Giant Fireball Explodes Over American Midwest

Sky Watching
Image Credit: Usukhbayar Gankhuyag

In the early hours of Monday morning, a huge fireball was seen streaking across the sky of the American Midwest before exploding with a sonic boom that shook residential homes in the Green Bay area of Wisconsin. The blue-green fireball was reported to the American Meteor Society (AMS) by scores of witnesses, who subsequently wrote on its website:

“The fireball was seen primarily from Illinois and Wisconsin, but witnesses from Michigan, Indiana, Ohio, Iowa, New York, Kentucky, Minnesota and Ontario (Canada) also reported the event.”

One of the people witnessing the extraordinary event was Officer Patrick Murphy of the Chillicothe Police Department, who was out patrolling in his squad car when he spotted the bright fireball shooting past a set of traffic light.
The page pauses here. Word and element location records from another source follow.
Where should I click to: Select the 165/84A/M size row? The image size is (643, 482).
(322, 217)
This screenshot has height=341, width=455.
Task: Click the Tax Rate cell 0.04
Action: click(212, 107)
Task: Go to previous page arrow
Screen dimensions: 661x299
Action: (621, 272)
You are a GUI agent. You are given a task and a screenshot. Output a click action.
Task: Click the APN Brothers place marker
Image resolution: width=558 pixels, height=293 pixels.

The incident was captured on his dashcam, and after heading to the northeast part of town where it appeared to have fallen, Murphy said that there were no signs of any flames.
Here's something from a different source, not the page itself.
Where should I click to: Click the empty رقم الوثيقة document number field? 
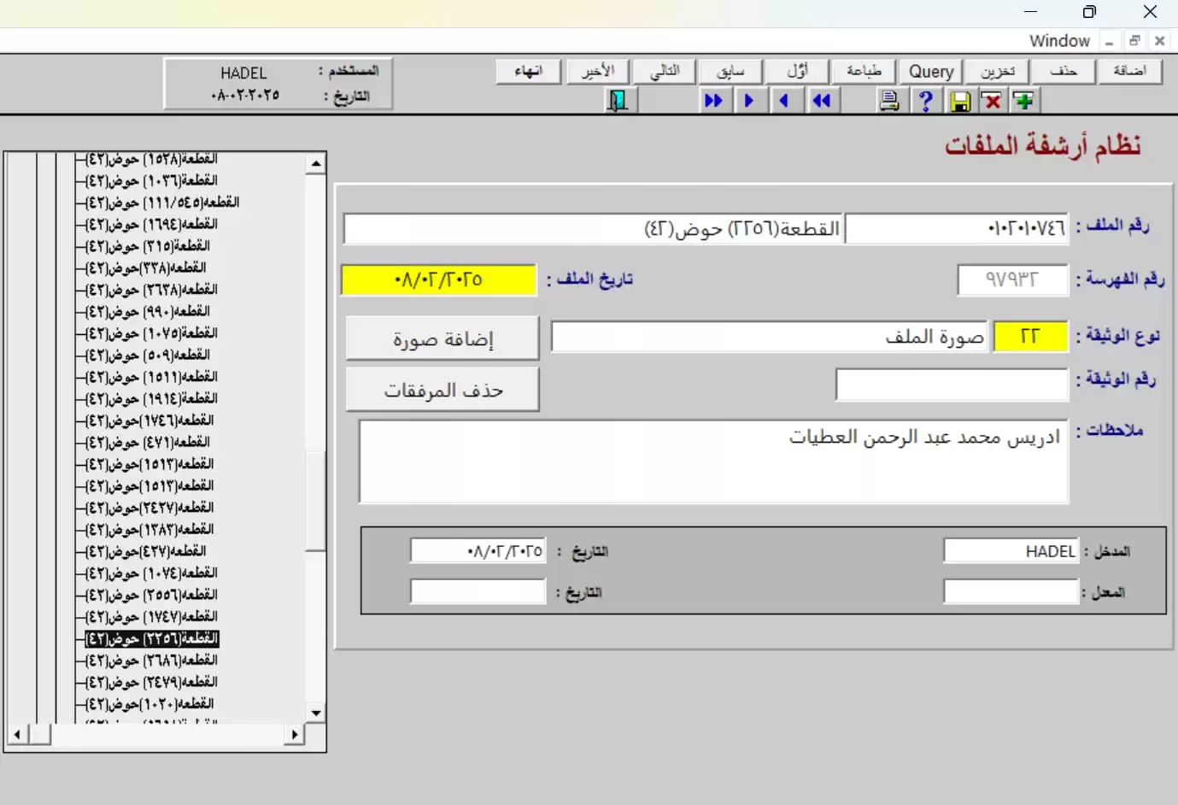tap(952, 385)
“It definitely caught me off guard a little bit. Obviously, I was not expecting to see that. I figured it was probably a meteor because I don’t know what else it could possibly be,” explained Officer Murphy.
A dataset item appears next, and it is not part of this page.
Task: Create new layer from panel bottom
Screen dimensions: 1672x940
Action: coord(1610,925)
Given its subsequent explosion,  the AMS said that the fireball was most likely a bolide, which is a brighter-than-usual meteor of between 1 and 100 meters in length that usually enter Earth’s atmosphere with enough force to explode. In 2013, for instance, a 20-meter superbolide exploded over the city of Chelyabinsk in Russia, with its large shock wave damaging 7,200 buildings and resulting in injures to around 1,500 people. Also in Russia, the Tunguska event of 1908 is thought to have been caused by a superbolide somewhere between 60 and 190 metres long, which was so powerful that it demolished 80 million trees over a 2,150 square kilometres area.

Fortunately, the fireball seen traveling southwest to northeast across several American Midwestern states was less than the size of a car, or less than 5 meters in length. It was also about 10 miles overhead when it eventually is believed to have exploded over Lake Michigan, with the meteors fragments subsequently scattering over the waters of the Great Lake. Commenting on the incident, Mike Hankey, operations manager for the AMS, said that it was most likely a block of icy rock that had been flung into our atmosphere, adding:

“It was a really big bolide, a fragment from an asteroid. It showed up on Doppler weather radar over Lake Michigan. Very big return, sad we can’t go meteorite hunting.”